Les personnes qui souhaiteraient mettre en application dès maintenant les conclusions de cette étude se trouvent toutefois dans un cul-de-sac. Comme mentionné précédemment, il n’existe pas de gélules contenant exclusivement du DHA sur le marché. Par ailleurs, les poissons riches en oméga-3 comme le saumon, le maquereau, la sardine et l’anchois contiennent à la fois de l’EPA et du DHA, en proportions variables. «Même si nos données indiquent que le DHA produit, à court terme, des effets positifs sur les marqueurs de risques de maladies cardiométaboliques, il faudrait poursuivre les travaux pour déterminer si ces effets se traduisent par une diminution de l’incidence des événements associés à ces maladies, souligne Janie Allaire.

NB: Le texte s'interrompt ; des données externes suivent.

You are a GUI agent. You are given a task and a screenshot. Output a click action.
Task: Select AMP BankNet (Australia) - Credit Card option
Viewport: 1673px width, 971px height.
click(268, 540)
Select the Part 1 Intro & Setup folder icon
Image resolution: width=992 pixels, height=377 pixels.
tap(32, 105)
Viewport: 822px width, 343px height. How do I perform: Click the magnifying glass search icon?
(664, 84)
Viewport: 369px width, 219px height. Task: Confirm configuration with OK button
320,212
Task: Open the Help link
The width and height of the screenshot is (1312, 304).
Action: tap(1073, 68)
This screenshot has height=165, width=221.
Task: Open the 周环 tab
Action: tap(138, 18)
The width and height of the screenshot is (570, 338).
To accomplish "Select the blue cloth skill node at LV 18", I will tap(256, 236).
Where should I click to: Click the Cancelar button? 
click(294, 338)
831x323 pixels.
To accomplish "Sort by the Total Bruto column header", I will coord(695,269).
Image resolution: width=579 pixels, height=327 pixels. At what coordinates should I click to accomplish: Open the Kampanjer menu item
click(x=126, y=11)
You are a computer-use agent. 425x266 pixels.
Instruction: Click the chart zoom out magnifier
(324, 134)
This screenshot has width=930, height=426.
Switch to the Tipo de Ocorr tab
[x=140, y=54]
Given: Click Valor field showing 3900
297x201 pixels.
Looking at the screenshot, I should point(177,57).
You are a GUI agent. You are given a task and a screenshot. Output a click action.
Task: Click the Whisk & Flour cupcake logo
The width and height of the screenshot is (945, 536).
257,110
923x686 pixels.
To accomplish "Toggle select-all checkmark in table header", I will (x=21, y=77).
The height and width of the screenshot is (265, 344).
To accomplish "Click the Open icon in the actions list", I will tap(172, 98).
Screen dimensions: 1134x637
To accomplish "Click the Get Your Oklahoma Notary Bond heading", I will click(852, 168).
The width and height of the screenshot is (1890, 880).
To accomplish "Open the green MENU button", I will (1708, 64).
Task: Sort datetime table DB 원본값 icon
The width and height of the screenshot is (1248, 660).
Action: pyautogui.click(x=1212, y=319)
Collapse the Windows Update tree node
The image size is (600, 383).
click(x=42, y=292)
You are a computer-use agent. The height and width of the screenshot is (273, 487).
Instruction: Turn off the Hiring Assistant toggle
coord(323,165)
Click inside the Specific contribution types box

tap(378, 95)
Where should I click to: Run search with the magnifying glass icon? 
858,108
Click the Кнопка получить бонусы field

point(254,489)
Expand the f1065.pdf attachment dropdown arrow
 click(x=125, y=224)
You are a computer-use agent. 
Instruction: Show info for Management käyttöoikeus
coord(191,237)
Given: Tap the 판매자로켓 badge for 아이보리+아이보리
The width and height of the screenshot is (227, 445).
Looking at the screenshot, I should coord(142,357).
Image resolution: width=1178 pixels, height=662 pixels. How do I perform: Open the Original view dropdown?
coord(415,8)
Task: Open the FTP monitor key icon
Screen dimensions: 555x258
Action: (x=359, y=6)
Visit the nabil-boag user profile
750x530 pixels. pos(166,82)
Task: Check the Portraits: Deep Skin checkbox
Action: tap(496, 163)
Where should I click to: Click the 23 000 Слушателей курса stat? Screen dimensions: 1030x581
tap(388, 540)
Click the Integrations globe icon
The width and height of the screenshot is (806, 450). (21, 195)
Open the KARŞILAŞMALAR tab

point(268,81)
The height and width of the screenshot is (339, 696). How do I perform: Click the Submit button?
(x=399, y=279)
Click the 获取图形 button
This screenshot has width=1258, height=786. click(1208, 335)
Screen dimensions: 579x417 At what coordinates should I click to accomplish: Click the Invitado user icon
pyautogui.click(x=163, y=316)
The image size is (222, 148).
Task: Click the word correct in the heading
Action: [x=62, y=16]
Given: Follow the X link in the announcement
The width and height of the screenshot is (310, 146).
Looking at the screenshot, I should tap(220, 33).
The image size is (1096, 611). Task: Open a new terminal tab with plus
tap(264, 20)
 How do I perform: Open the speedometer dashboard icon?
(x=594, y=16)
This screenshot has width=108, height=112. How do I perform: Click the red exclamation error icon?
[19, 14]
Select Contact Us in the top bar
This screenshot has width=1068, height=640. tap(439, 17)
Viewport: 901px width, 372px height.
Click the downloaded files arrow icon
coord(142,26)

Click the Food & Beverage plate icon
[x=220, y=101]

Si c’était le cas, il ne serait pas étonnant de voir apparaître d’ici quelques années des gélules contenant principalement du DHA. Elles pourraient être prescrites, par exemple, aux personnes présentant des facteurs de risques cardiométaboliques ou à celles qui ont déjà été victimes de problèmes cardiovasculaires. Entre-temps, vous pouvez vous assurer de maintenir un bon apport en DHA et en EPA en suivant les recommandations sur la consommation de poissons gras.»

La présentation faite par Janie Allaire au congrès de l’Experimental Biology lui a valu l’un des trois prix remis aux étudiants-chercheurs ayant livré les plus intéressantes communications. Quelque 500 étudiants-chercheurs avaient soumis une proposition de communication. Les autres chercheurs de l’INAF, du CHU de Québec-Université Laval et de l’Institut universitaire de cardiologie et de pneumologie de Québec qui ont collaboré à l’étude sont Patrick Couture, Amélie Charest, Myriam Leclerc, Johanne Marin, Marie-Claude Lépine, André Tchernof et Benoît Lamarche.